Por Redação CASCAIS24

10.12.2016
A PSP fez explodir um embrulho “suspeito encontrado abandonado”, esta sexta-feira, na Marina de Cascais. As autoridades marítimas pediram a colaboração da Unidade Especial de Polícia (UEP), que fez avançar uma equipa do Centro de Inativação de Explosivos e Segurança de Subsolos (CIEXSS) e duas outras, com canídeos, do Grupo Operacional Cinotécnico. Com um perímetro de segurança montado e depois dos dois canídeos antibomba terem confirmado a existência de um explosivo – ação visionada por um aparelho raio X – os dois especialistas da CIEXSS, envergando equipamento de proteção com mais de 50 quilos, fizeram explodir o pacote “suspeito”. À distância e em segurança.



Este foi mais ou menos o “filme” de 20 minutos do exercício que marcou o final do encontro do Conselho Municipal de Segurança, promovido pela Câmara Municipal com as várias forças de segurança de Cascais e ao qual, entre outros convidados, esteve Carlos Carreiras, edil de Cascais que, no chamado teatro das operações e como comandante máximo da Proteção Civil Municipal, foi sendo informado dos procedimentos pelo Adjunto do Comando da Divisão Policial de Cascais da PSP, Subintendente António Pinheiro dos Santos.
Subintendente António Pinheiro dos Santos informa Carlos Carreiras dos procedimentos (Foto cmCascais)
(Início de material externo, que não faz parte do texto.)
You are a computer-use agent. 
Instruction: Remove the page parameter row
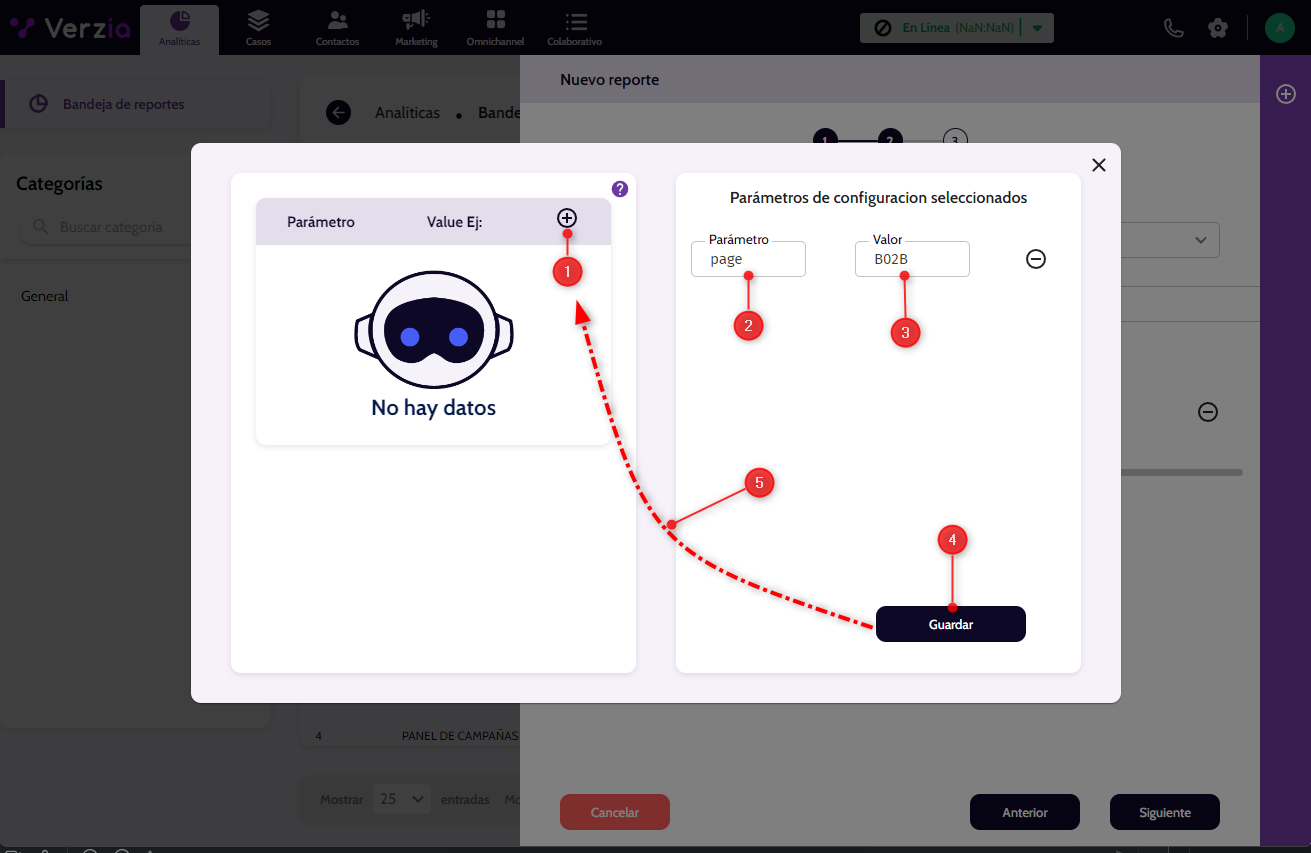[x=1036, y=259]
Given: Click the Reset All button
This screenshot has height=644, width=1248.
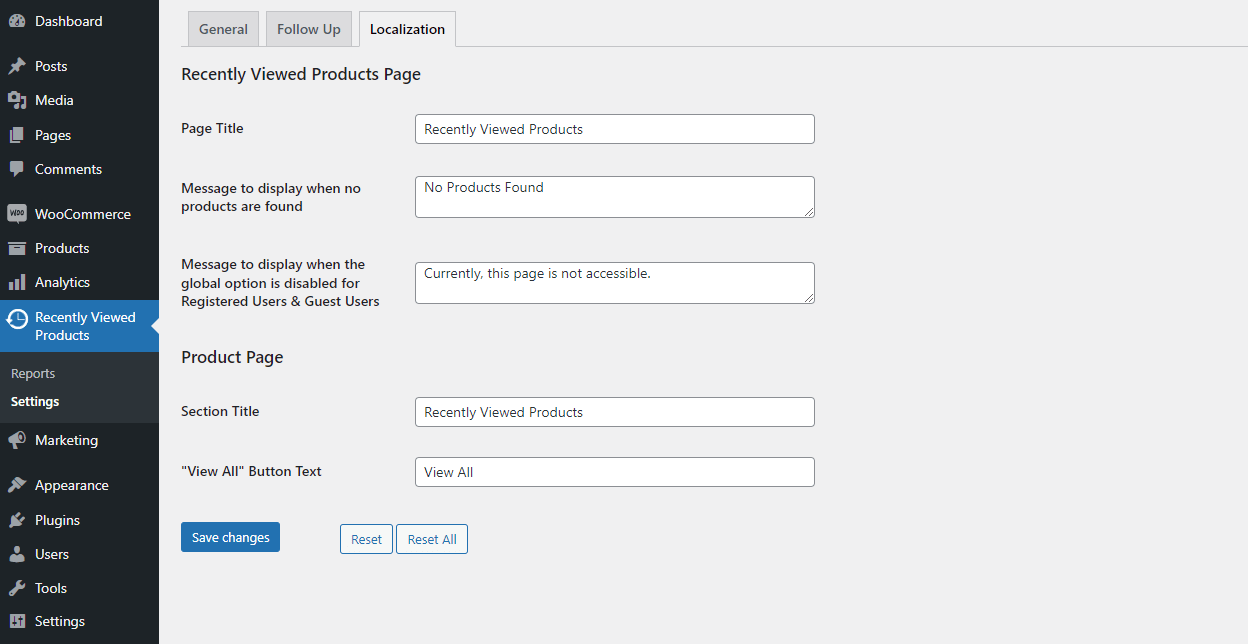Looking at the screenshot, I should click(x=431, y=539).
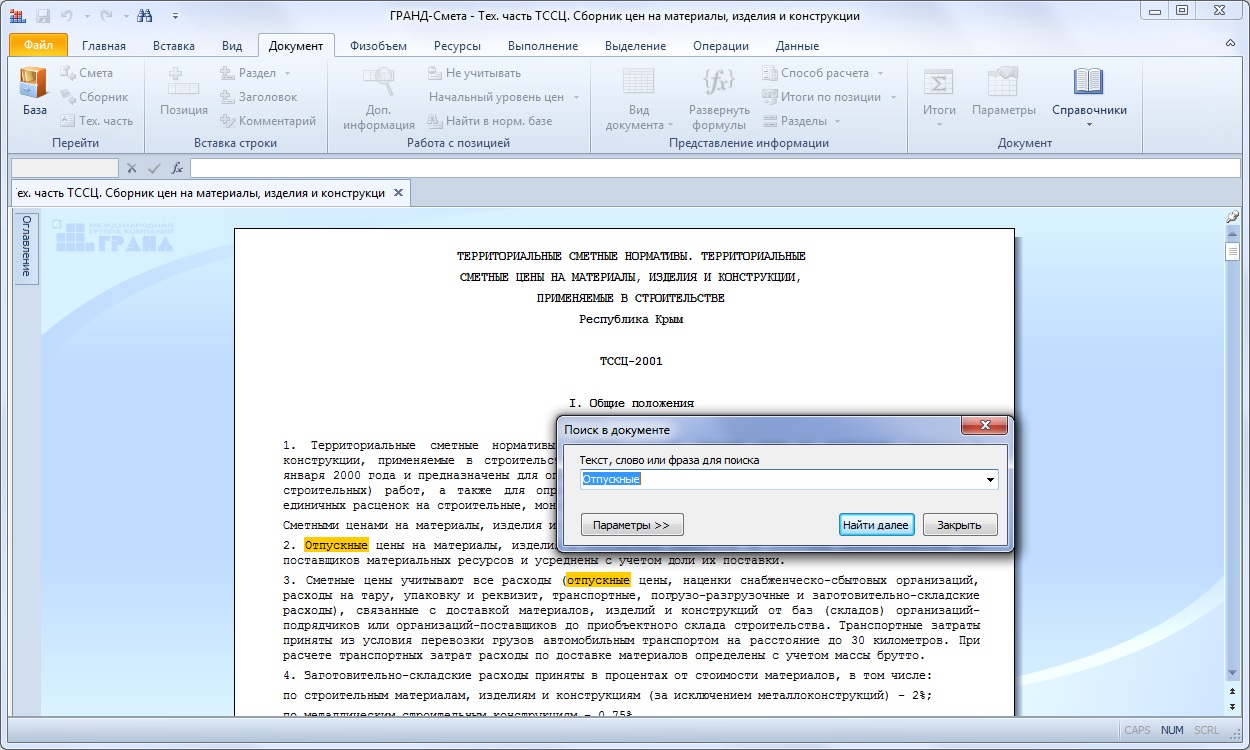Expand search options with Параметры >> button
The image size is (1250, 750).
tap(631, 525)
Segundo Cascais24 apurou, não foi por acaso que a Marina de Cascais foi escolhida para este simulacro. É que, pelo menos uma vez de dois em dois anos o seu plano de emergência tem que ser testado.



Violência doméstica aumenta em Alcabideche
À margem do exercício que teve por palco a Marina de Cascais, ficou a saber-se que os crimes de violência doméstica aumentaram este ano no concelho de Cascais, com especial incidência na freguesia de Alcabideche.



Capitão da GNR Sara Albuquerque
A revelação foi feita pela capitão Sara Albuquerque, comandante do Destacamento Territorial da GNR de Sintra, da qual depende o Subdestacamento de Alcabideche, na reunião da Câmara Municipal com as várias forças de segurança de Cascais no Conselho Municipal de Segurança. 

De acordo com a mesma responsável, o aumento da estatística deve-se. sobretudo, à "quebra do tabú das alegadas vítimas" que, até aqui, por receio ou vergonha não formalizavam queixa contra os agressores e que "passaram a fazê-lo".



Na reunião juntaram-se responsáveis pela Polícia Municipal de Cascais, Polícia Marítima, Polícia de Segurança Pública, Guarda Nacional Republicana, Serviço de Estrangeiros e Fronteiras e Unidade de Ação Fiscal juntaram-se para apresentar os dados estatísticos recolhidos ao longo do ano. 
Responsáveis presentes no Conselho Municipal de Segurança (Foto cmCASCAIS)


Na oportunidade, dirigindo-se aos presentes, o presidente da Câmara Municipal de Cascais considerou que "estamos a estabilizar", tendo adiantado ter constatado “a perceção de que a ideia de insegurança que havia nos nossos cidadãos tem vindo a diminuir, o que é fruto do vosso trabalho".

Para o autarca, os números positivos são "fruto dos programas que têm vindo a ser desenvolvidos pelas forças de segurança com a Câmara, em ações que queremos aprofundar."




Não deixou, no entanto, de sublinhar que existem também áreas a melhorar, como na violência sobre os idosos: "Cada vez mais nos preocupa, pelo que queremos aprofundar os estudos. Outro aspeto concerne a jovens e a bullying, que é um problema identificado mais recentemente, mesmo a nível digital."

Carreiras prometeu, ainda, que a intervenção municipal na questão da segurança vai manter-se ativa.